(Data items)

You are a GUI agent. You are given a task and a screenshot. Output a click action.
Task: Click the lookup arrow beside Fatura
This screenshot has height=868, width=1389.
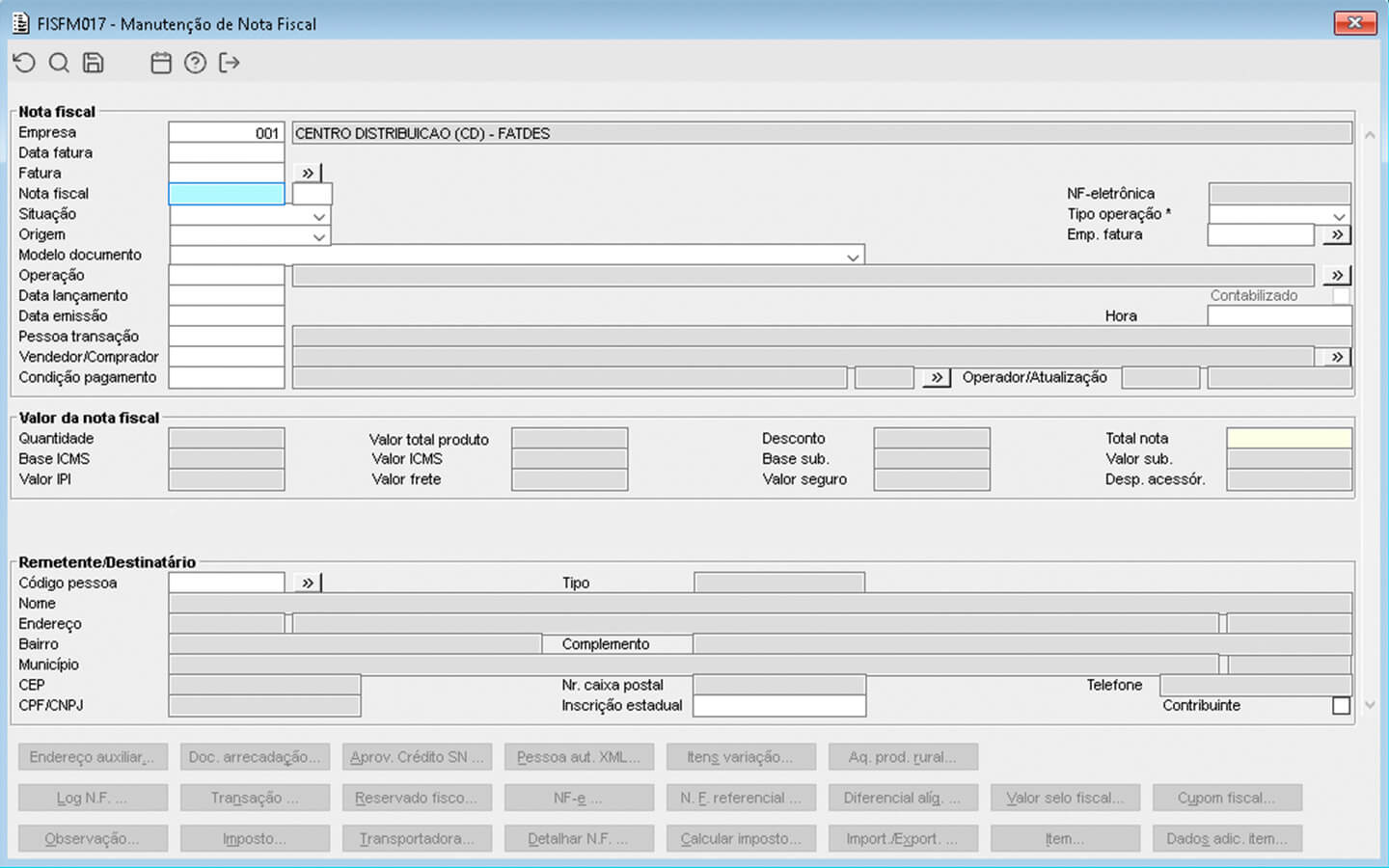click(308, 174)
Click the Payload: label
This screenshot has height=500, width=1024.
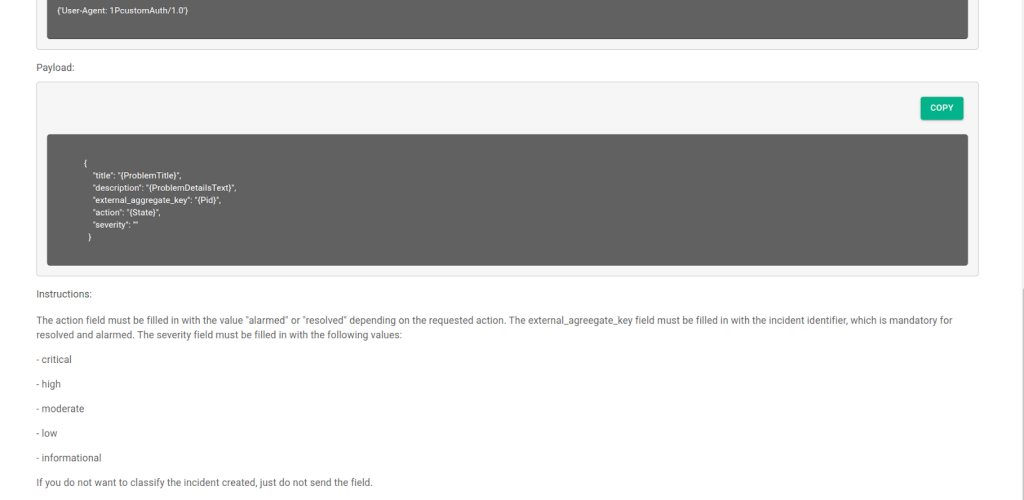(56, 68)
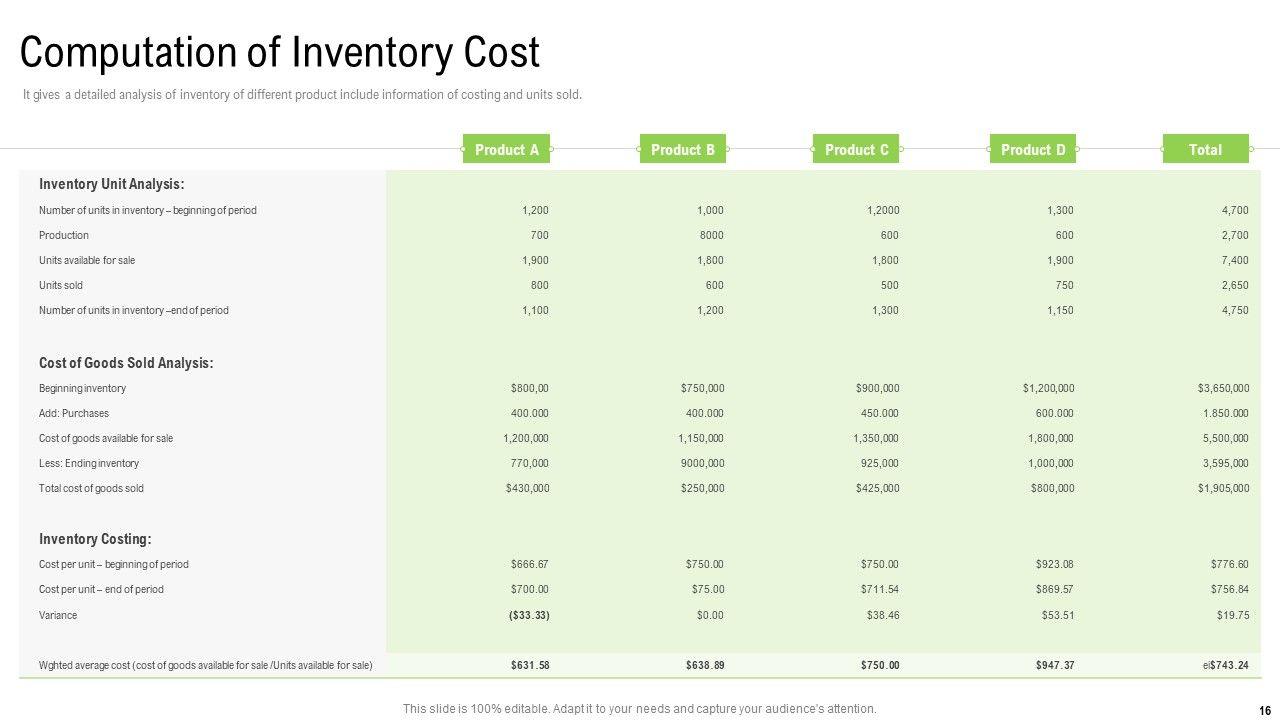Viewport: 1280px width, 720px height.
Task: Click the Production row label
Action: 64,235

*Work instruction*
Every line from the one holding "Click the Payload: label" through the end of the records above must be reproduced verbatim, pictures excepted.

*Answer box*
Click the Payload: label
This screenshot has height=500, width=1024.
(56, 68)
Viewport: 1280px width, 720px height.
Task: Click the Production row label
Action: 64,235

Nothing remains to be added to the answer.